Starting at the line that contains "916-440-1116 (168, 1528)" and stopping after the line that contains "Read More (610, 2162)", can you output those lines as a JSON list of strings, one string per line, with blank lines left out?

**Task data**
·····

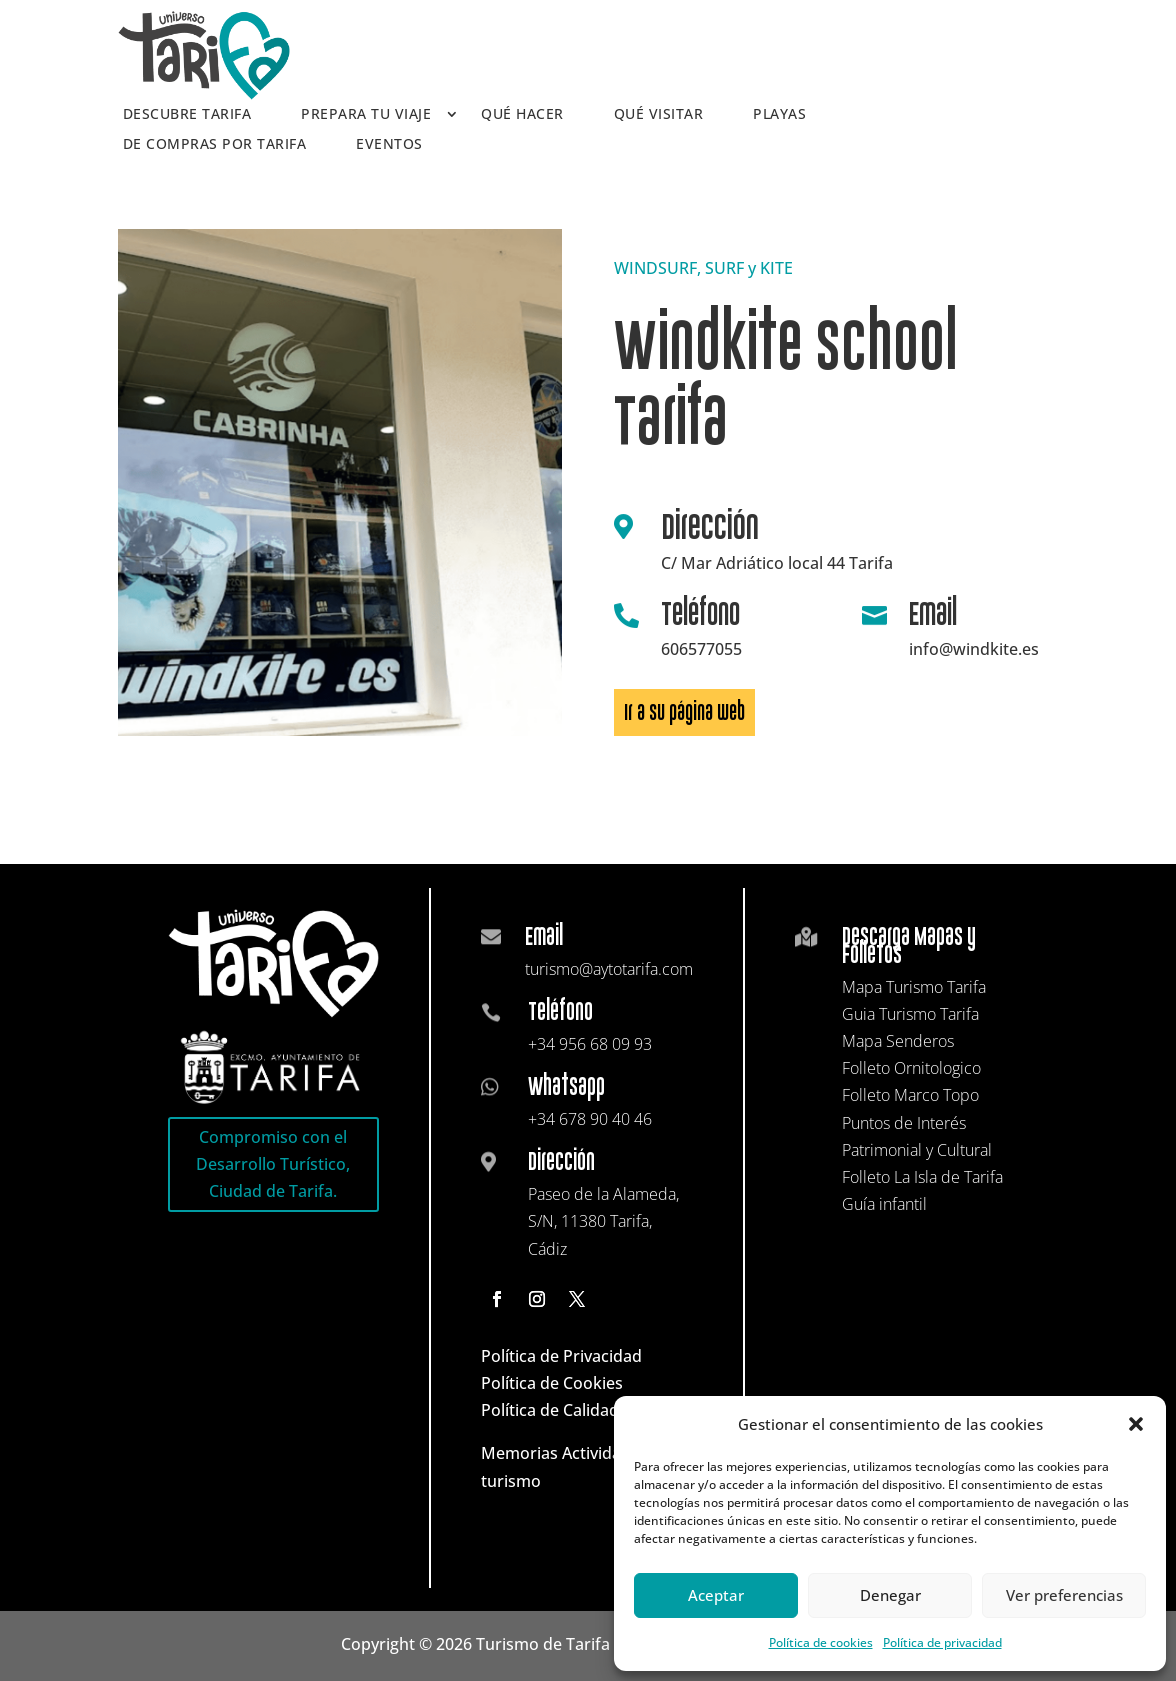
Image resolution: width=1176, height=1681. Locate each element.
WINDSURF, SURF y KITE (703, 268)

·····

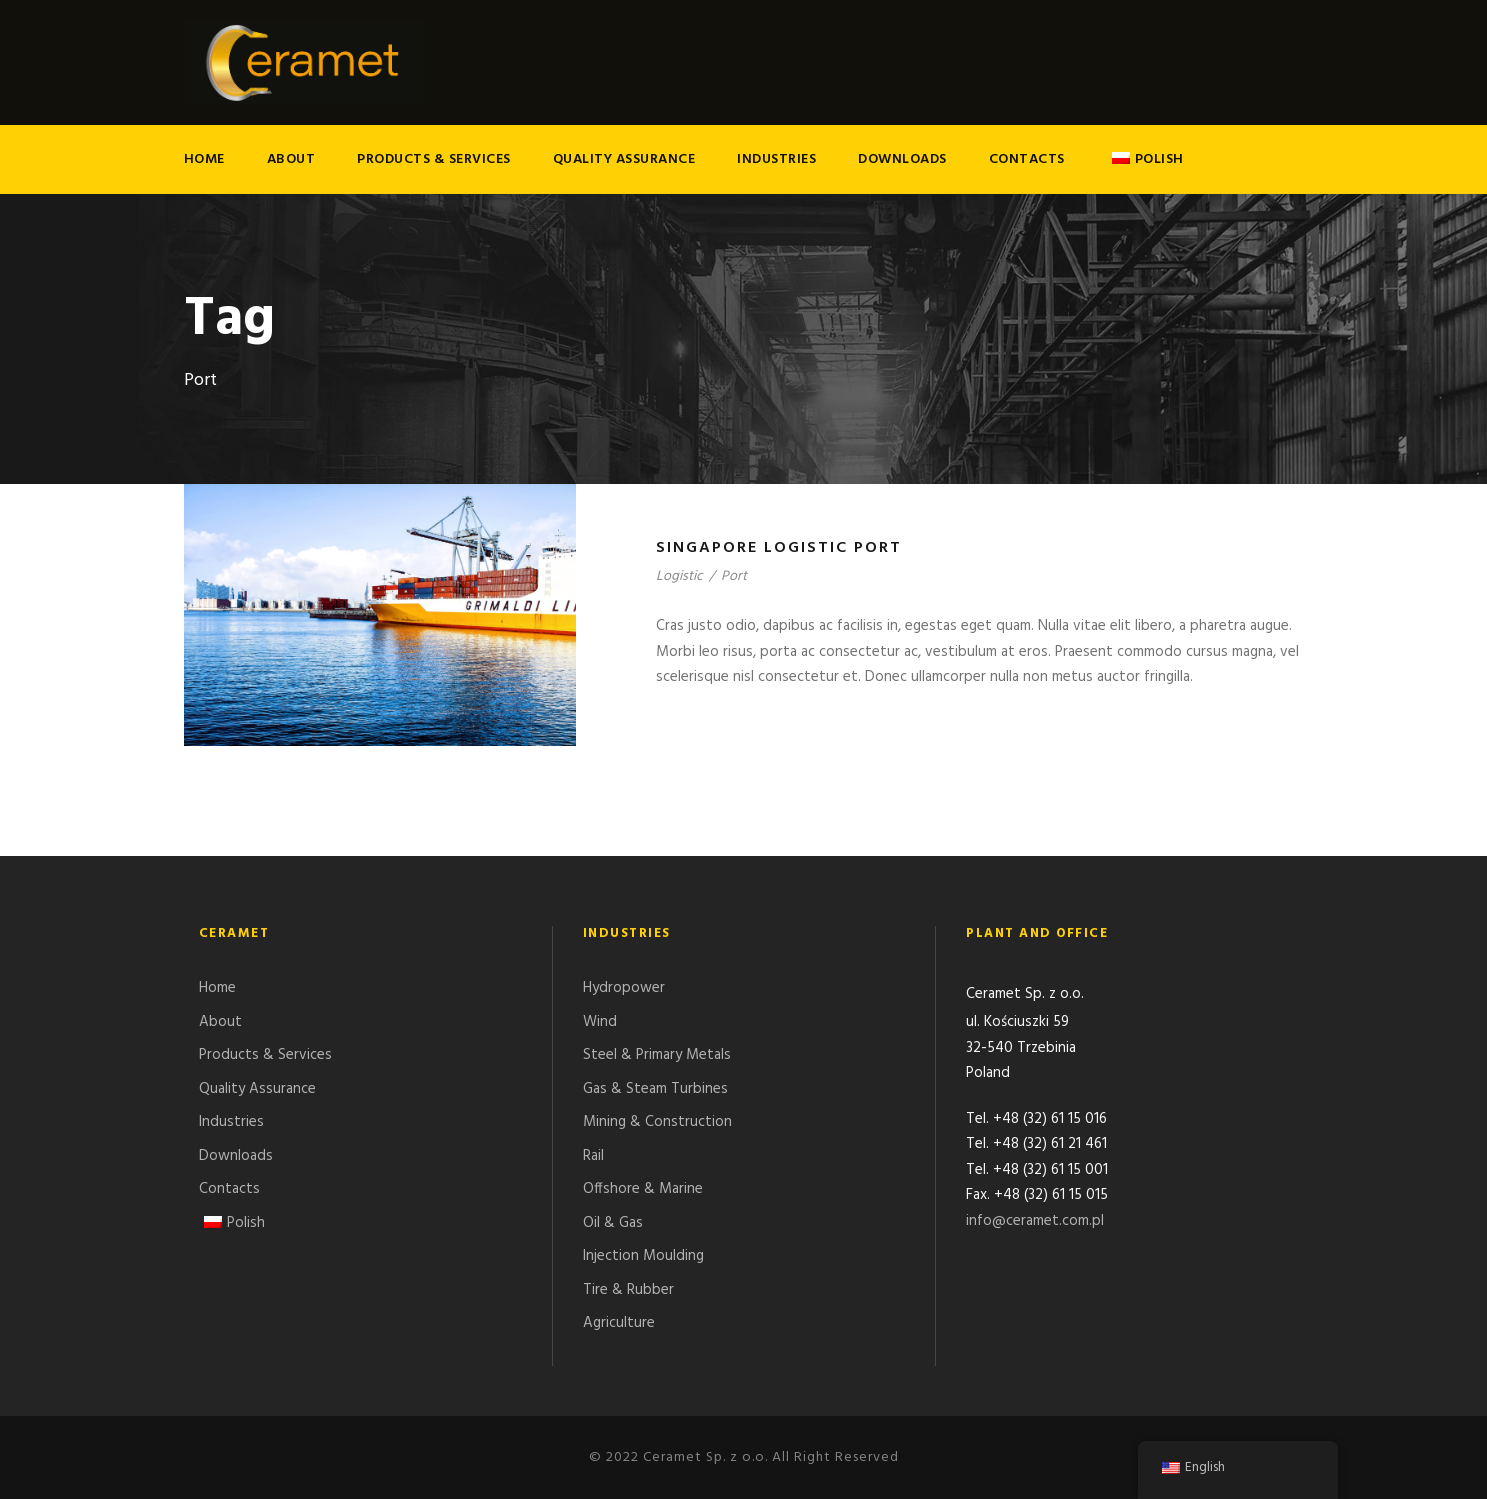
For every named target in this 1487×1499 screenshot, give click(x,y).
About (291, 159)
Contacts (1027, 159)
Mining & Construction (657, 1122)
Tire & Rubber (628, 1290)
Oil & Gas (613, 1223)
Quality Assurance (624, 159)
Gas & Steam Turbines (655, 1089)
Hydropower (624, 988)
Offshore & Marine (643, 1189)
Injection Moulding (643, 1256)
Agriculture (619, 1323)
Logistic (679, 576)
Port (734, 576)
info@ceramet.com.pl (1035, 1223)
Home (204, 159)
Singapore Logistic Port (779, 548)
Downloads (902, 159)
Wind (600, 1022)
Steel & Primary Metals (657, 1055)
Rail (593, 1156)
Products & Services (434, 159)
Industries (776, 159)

·····

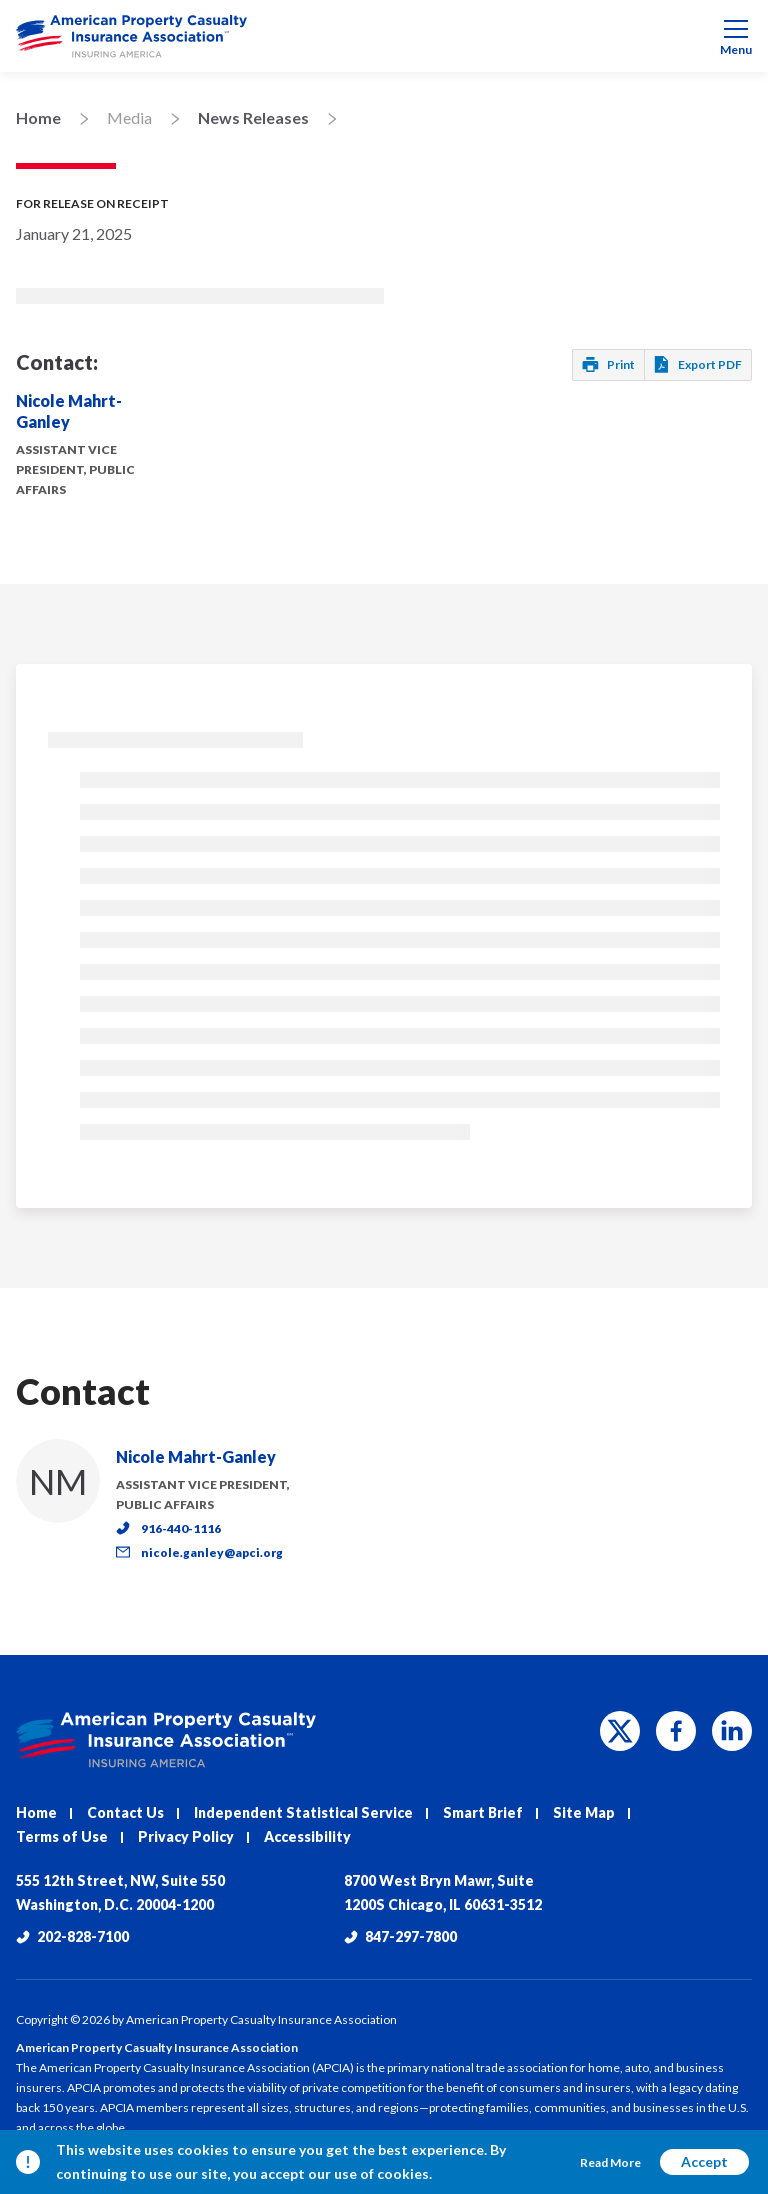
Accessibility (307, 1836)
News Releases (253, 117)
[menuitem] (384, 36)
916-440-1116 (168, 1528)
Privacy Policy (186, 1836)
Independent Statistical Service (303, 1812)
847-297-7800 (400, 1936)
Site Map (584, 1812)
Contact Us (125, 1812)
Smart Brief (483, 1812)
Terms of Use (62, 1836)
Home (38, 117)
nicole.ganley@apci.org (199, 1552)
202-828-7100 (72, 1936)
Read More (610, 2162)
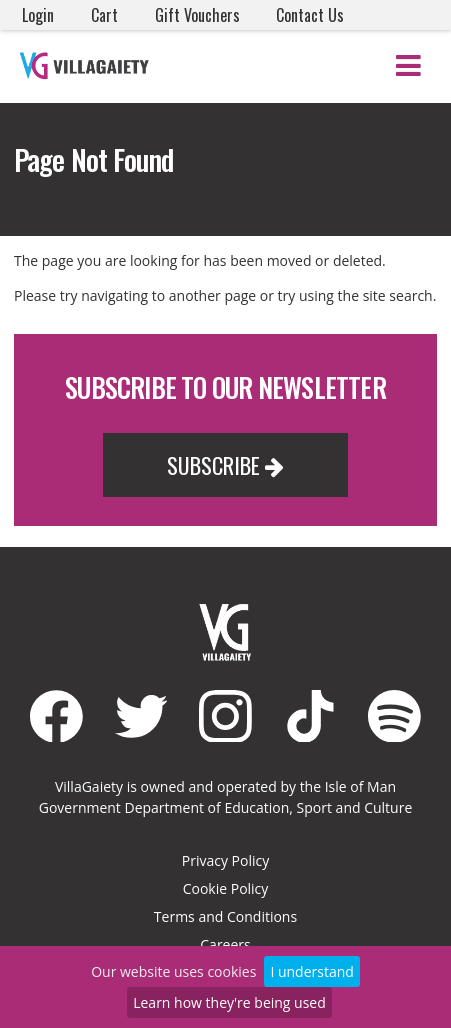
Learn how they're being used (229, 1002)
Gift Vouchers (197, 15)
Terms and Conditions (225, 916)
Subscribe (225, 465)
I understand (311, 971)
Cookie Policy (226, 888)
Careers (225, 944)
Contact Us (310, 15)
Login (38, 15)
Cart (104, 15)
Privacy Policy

·····

**Solution to this problem**
[
  "916-440-1116 (168, 1528)",
  "Privacy Policy (186, 1836)",
  "Independent Statistical Service (303, 1812)",
  "847-297-7800 (400, 1936)",
  "Site Map (584, 1812)",
  "Contact Us (125, 1812)",
  "Smart Brief (483, 1812)",
  "Terms of Use (62, 1836)",
  "Home (38, 117)",
  "nicole.ganley@apci.org (199, 1552)",
  "202-828-7100 (72, 1936)",
  "Read More (610, 2162)"
]